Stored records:
====================
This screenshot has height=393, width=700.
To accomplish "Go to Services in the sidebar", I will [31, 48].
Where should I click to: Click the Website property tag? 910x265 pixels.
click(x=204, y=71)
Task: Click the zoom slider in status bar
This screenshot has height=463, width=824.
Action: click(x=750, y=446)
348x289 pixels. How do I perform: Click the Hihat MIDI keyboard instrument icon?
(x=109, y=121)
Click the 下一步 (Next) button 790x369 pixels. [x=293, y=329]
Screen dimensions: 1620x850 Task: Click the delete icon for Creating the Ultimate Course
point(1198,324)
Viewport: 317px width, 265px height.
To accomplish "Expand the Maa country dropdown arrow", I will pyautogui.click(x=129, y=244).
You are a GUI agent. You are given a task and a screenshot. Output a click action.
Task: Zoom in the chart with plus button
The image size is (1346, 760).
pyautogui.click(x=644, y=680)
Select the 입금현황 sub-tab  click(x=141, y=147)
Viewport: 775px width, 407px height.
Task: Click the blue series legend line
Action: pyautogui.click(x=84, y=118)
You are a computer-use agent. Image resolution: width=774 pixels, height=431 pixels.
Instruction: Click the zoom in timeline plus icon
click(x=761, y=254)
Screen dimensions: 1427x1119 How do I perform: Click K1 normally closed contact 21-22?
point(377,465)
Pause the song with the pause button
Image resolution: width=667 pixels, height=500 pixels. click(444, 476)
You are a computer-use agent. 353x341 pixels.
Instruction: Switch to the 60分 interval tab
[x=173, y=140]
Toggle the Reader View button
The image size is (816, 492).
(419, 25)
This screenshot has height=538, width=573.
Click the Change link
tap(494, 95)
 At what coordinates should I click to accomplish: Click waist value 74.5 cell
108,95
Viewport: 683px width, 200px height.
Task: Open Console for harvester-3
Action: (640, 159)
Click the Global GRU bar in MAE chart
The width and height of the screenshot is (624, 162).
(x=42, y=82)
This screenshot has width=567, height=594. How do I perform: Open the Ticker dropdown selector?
====================
[Problem to solve] Print again the lines of the entries above that fall between the line holding "This screenshot has height=463, width=824." and the line holding "Task: Zoom in the chart with plus button", inclusive, exactly as they stand.

[Exercise solution]
This screenshot has height=463, width=824.
Action: click(x=750, y=446)
348x289 pixels. How do I perform: Click the Hihat MIDI keyboard instrument icon?
(x=109, y=121)
Click the 下一步 (Next) button 790x369 pixels. [x=293, y=329]
Screen dimensions: 1620x850 Task: Click the delete icon for Creating the Ultimate Course
point(1198,324)
Viewport: 317px width, 265px height.
To accomplish "Expand the Maa country dropdown arrow", I will pyautogui.click(x=129, y=244).
You are a GUI agent. You are given a task and a screenshot. Output a click action.
Task: Zoom in the chart with plus button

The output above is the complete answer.